If you own, manage or operate a lift in the UK, you are a duty-holder under the Lifting Operations and Lifting Equipment Regulations 1998 (LOLER). The regulation is short, the consequences of getting it wrong are not. Here is the working summary every property manager and facilities lead should know.
What LOLER actually requires
LOLER is concerned with the safe use of lifting equipment — including passenger lifts, goods lifts, platform lifts and dumb-waiters. It applies whenever lifting equipment is used at work, which captures virtually every lift in a commercial, residential-block or public building.

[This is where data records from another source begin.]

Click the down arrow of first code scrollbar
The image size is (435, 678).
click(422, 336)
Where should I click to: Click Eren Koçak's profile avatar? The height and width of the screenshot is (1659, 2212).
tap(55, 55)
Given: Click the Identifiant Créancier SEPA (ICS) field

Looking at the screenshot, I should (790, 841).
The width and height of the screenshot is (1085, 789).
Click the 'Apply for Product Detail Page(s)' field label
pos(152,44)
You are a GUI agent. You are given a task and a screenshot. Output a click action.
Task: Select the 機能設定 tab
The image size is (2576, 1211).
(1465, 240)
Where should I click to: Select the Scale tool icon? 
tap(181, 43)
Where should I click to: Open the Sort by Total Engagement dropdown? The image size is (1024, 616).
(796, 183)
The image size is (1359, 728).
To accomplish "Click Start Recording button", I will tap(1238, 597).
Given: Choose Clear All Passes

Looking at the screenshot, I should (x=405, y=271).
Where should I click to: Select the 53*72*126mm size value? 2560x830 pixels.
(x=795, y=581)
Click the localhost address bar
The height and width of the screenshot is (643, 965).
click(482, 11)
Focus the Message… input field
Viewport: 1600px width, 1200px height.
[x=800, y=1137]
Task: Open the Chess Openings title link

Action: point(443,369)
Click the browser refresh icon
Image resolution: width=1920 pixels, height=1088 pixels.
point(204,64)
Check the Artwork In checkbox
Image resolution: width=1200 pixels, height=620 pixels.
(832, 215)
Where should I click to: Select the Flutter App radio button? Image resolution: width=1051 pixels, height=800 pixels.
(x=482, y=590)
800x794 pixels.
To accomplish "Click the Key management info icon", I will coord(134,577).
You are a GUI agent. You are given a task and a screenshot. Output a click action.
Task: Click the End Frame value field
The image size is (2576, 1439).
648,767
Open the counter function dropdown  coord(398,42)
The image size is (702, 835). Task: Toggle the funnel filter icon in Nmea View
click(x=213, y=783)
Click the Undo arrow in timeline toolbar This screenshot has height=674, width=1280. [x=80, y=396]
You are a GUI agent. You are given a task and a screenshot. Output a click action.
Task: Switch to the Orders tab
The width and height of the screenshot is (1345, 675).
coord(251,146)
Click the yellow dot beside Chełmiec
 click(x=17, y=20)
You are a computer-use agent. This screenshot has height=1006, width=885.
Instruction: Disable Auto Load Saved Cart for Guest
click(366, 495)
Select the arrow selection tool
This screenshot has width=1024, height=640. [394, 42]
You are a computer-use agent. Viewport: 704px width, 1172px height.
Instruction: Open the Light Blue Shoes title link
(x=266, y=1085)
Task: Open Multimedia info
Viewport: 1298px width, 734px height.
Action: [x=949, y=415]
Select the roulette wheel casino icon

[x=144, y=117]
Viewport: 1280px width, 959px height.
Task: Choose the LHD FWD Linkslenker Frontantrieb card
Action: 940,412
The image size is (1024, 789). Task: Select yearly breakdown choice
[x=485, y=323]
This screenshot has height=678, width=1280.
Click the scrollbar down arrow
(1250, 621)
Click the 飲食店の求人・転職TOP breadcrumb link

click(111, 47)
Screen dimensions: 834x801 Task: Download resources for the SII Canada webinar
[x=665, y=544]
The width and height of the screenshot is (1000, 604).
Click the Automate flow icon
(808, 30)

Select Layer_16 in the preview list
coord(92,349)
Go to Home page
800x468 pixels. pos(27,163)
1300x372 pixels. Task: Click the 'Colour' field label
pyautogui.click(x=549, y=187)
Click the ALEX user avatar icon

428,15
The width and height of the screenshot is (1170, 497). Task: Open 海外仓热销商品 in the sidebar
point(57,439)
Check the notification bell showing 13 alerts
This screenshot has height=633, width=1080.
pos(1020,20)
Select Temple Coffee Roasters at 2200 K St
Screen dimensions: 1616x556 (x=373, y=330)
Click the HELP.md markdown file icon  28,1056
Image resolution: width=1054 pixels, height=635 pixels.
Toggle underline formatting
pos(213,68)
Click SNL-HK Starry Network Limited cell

The regulation requires that lifting equipment is strong, stable, suitable, properly installed, safely positioned and clearly marked. Then comes the part most duty-holders are aware of: the Thorough Examination.
Thorough Examination intervals
The standard intervals are:
- Every 6 months — for lifts carrying people
- Every 12 months — for lifts carrying only goods
- After substantial modification or following exceptional circumstances
Who can do a Thorough Examination?
It must be carried out by a Competent Person — defined as an engineer with the practical and theoretical knowledge to detect defects and assess their importance. In practice, this is almost always provided by an independent inspection body (often via your insurer), not by your maintenance contractor. The two roles must be independent.
The maintenance contractor's role is to keep the lift in safe working order, action remedial works arising from the Thorough Examination, and provide planned preventative maintenance. We do not perform the Thorough Examination ourselves — but we work hand-in-hand with your inspecting engineer.
Defects: A, B and C reports
Reports typically grade defects by urgency. Category A or 'imminent risk of serious injury' findings require the lift to be taken out of service immediately. The inspector is also obliged to notify the Health and Safety Executive (HSE) under RIDDOR.
Category B and C findings have stated remediation timescales — and missing those timescales is what tends to attract enforcement action. Treating a defect report as a tracked workstream, not a filing exercise, is the single most useful thing duty-holders can do.
Practical checklist for duty-holders
- Confirm in writing who your Competent Person is and at what interval they inspect.
- Keep the most recent Thorough Examination report on or near the lift.
- Track every reported defect with an owner, target date and evidence of completion.
- Make sure your maintenance contract includes the labour to clear common Category B/C items.
- Review your portfolio annually — defect patterns often reveal modernisation candidates.